Good on you for trying something Japanese even though some of your suggested ingredients diverge enough from the original standard to create something that is not quite okonomiyaki. Your vegetable ingredients are fine. but I would drop the shiitake. In your ingredients you noted “bacon” which would be too salty and should be replaced by plain thin sliced pork which is placed on a flat hotplate first and the batter poured over. Not using okonomi sauce, mayonaise and bonito are probably the main detractions from getting an authentic taste. Sour cream, NO ❗
Nagaimo really does give rashes. Japanese love their slimy foods (think okura for example) and they use the nagaimo starch to make tororo (if I am not mistaken anyway). Tororo is this while, slimy stuff you mix in salads or with noodles and it makes your mouth and tounge itch, and can give rashes too. But it tastes so interesting that I can’t help but eat it!
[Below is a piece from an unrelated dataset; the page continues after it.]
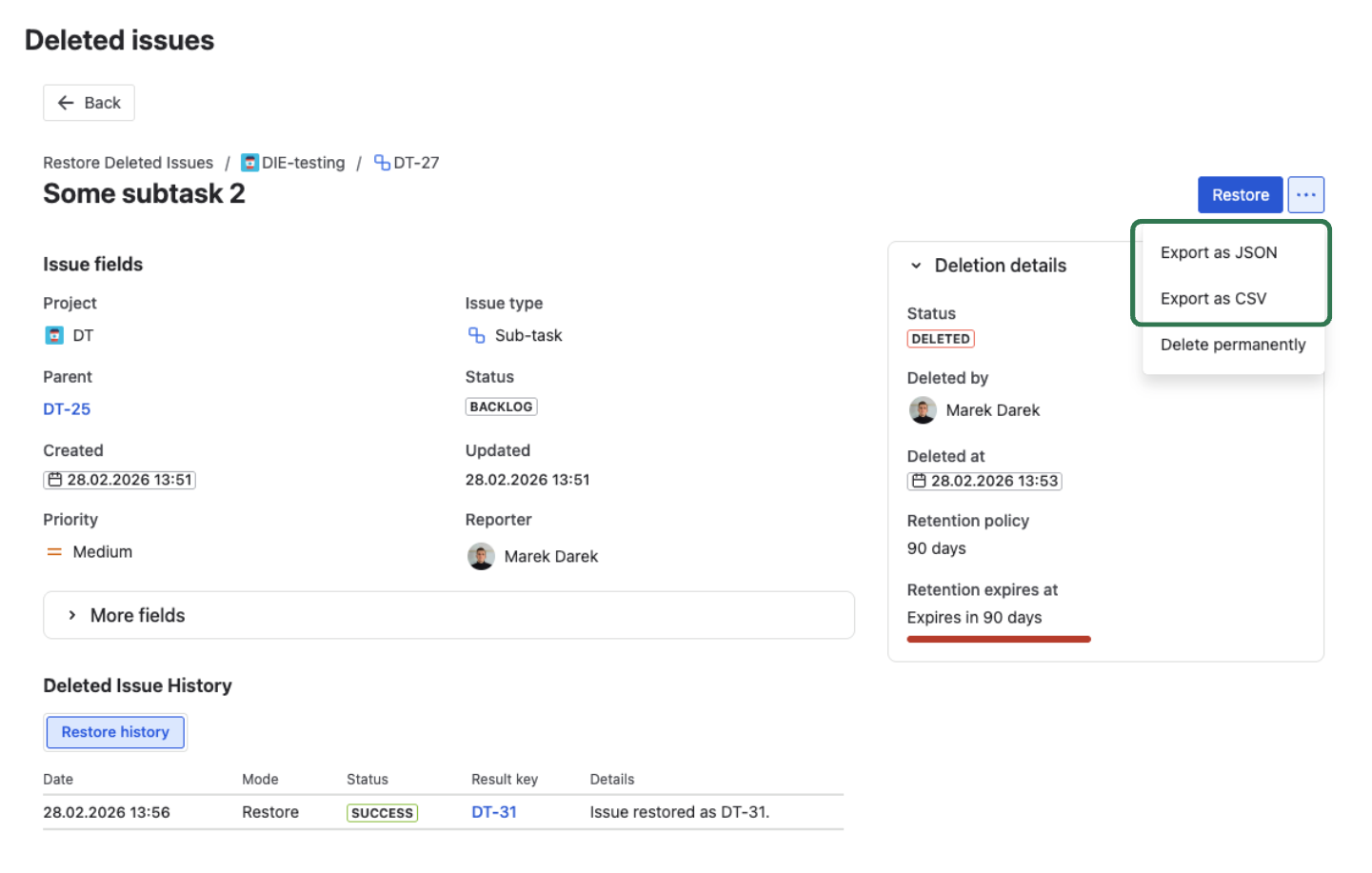Click the Reporter avatar of Marek Darek
This screenshot has height=873, width=1372.
pos(481,556)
I discovered this when in the countryside of Japan with my boyfriend (Japanese) who decided to warn me /after/ I had started eating it. And sure enough, I was very very itchy and my lips were tingling!
I am making your recipe for okonomiaki and searched for yamaima at my Korean grocery store. The only thing that looked close was “yellow yam” and no one in the store knew what yamaima was. I bought the yellow yam, cut off the skin and I am soaking it in water and vinegar. I am worried about using it raw because of the toxicity of some uncooked yams, in case this one is NOT yamaima. I think I’ll grate it and cook it in coconut oil before adding it to the flour/batter mix just in case. Hope it will still be a good consistency.
Hi Peggy,
No need to pre cook it as it will cook in the pancake
Cousin El
So, this may sound crazy, but I’ve been using raw pastured pork liver as my liver source for several years. I obviously don’t have Hep E (I suppose I’d know if I did? Or maybe not?). I use it because it comes free every time I buy a whole pig for my family. Is this insane to continue?
I love traditional Asian food, including the pork intestines they use. I haven’t been able to get intestines from my farmer because of USDA regulations, though. Is it so very dangerous when it’s also so very traditional, in both Asian and Southern American cuisines?